The portrait of the Queen Marie Antoinette
This portrait of the queen by Élisabeth Vigée Le Brun, Marie-Antoinette à la Rose, is probably one of the most common images of the sovereign.
It is displayed at the Petit Trianon. She is wearing a blue satin French-style dress with a striped ribbon. The neck line and sleeves are edged with fine lace. Look at the imposing feathered hat.
It is not easy to interpret such a portrait in cross-stitch with the multiple nuances. Élisabeth Vigée Le Brun, official painter of the Queen with over 20 portraits to her same said of her model: “… her skin was so transparent it would hold no shadow. Thus I could not capture the effect as I wished: there were no colours to paint this freshness, these fine tones which belonged only to this charming person and which I never found on another woman.”
The Queen's monogram
The intertwined “M” and “A” form the Royal Cypher.
This monogram is found all over the Petit Trianon in different variants: on the forged iron bannister, on the panelling in the moving mirror room or in the sculpted décor of the Queen’s theatre.
The fabrics of Queen Marie Antoinette's garments
With the complicity of the milliner Rose Bertin, Marie-Antoinette spectacularly changed the course of fashion, making it simpler and more sophisticated.
She abandoned the heavy cloths and chose simpler, almost sober, cotton fabrics.
The luxury came from the way they were cut and assembled, in the variety of accessories and the versatility of changing them regularly.

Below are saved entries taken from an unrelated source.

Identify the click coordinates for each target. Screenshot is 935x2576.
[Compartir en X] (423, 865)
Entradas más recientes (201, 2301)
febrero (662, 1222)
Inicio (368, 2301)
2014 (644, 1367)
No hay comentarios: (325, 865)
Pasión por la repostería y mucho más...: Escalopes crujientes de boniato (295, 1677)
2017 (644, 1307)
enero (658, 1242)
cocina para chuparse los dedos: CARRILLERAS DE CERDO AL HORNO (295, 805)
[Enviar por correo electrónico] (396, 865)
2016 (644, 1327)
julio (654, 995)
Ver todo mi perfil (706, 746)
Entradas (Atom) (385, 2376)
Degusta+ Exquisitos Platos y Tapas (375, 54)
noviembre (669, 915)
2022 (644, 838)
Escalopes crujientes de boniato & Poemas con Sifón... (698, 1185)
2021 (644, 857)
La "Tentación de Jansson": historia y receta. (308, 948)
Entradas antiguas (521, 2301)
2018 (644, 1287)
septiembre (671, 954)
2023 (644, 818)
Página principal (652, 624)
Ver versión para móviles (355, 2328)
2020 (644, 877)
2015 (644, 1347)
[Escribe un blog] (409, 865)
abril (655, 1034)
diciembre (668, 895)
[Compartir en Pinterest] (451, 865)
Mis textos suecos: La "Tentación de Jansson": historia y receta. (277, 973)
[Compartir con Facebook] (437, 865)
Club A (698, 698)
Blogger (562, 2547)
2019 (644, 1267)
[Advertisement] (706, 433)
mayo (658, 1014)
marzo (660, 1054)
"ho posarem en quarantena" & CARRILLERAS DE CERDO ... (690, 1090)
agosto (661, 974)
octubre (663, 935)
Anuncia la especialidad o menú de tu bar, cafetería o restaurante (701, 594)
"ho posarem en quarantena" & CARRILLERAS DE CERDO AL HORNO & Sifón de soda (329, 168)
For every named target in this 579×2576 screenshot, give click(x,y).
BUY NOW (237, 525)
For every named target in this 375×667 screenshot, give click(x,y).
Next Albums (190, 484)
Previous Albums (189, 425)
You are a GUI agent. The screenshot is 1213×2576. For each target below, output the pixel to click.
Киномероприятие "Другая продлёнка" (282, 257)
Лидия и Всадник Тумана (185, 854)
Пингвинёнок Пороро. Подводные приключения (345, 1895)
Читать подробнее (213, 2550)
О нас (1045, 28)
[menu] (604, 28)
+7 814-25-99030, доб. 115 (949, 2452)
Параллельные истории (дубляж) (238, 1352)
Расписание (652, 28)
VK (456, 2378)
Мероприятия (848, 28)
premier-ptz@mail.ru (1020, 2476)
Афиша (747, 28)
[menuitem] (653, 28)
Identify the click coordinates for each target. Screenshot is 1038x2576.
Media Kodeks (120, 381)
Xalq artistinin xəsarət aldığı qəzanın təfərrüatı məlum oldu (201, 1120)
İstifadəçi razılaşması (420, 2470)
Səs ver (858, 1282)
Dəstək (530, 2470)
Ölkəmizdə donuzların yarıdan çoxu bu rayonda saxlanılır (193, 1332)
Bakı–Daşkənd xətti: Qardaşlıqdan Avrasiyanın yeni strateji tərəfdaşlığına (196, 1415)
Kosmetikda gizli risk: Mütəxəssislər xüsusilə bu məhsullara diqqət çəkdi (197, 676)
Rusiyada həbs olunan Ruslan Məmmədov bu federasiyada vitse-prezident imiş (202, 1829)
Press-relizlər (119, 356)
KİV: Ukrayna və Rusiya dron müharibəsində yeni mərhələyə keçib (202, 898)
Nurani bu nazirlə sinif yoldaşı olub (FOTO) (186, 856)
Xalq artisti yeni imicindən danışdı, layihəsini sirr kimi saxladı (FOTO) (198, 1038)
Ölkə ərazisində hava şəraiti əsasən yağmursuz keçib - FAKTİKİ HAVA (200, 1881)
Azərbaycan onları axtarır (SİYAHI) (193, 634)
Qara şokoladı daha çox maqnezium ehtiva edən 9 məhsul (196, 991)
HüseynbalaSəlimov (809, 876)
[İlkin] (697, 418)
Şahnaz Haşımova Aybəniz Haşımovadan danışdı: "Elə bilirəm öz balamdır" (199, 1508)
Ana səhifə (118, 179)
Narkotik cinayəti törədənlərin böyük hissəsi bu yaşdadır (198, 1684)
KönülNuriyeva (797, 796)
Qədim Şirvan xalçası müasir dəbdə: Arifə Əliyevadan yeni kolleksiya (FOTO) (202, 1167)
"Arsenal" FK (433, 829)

A new trade appeared – the “fashion merchants” whose job, in collaboration with the dressmakers, was to demonstrate great creativity for “styling and garnishing headwear, dresses, underskirts, etc… That is to say, to sew and arrange according to the day’s fashion accessories and the perpetual imagination of these ladies”. (F.-A. Garsault, The Tailor’s Art, 1769). The extremely creative Rose Bertin opened a fashion store in 1770 in the rue du Faubourg-Saint-Honoré.
She was presented to the Queen four years later. And thus haute couture was born…
The interpretations of the these fabrics were inspired by the reedition of a gazette dedicated to the Queen’s fineries, first issued in1782. This gazette written by Geneviève de Gramont, Countess of Ossun and lady in waiting to the Queen, is an amazing documentation containing an inventory of fabric samples from the dresses worn by Marie-Antoinette. It is striking to see the large number of pastels - pinks, blues, periwinkle and aqua. It is also said that the Queen inspired new tones, such as the colour “the Queen’s hair”, after the ash-blond colour of her hair. Louis XVI is credited with naming the colour puce, after the blue/violet dress of his wife.
The idea is to give the impression of a small sample catalogue of the Queen’s dress fabrics. To get this effect, some of the samples are embroidered directly on the base linen, others are embroidered on different coloured linen and others are pinked squares which are then attached to the main embroidery.
Some of the samples overlap. All the details are explained on the poster.
The laces and ribbons
Lace was used to give a sumptuous finish to clothes. Entirely hand-made, it was not exclusively used for ladies clothing.
Cuffs, flounces, collars and other frills were passed from one garment to another. The same applied to the ribbons, most often made of silk.
Notice the beautiful large ribbon Marie-Antoinette is wearing in the portrait above.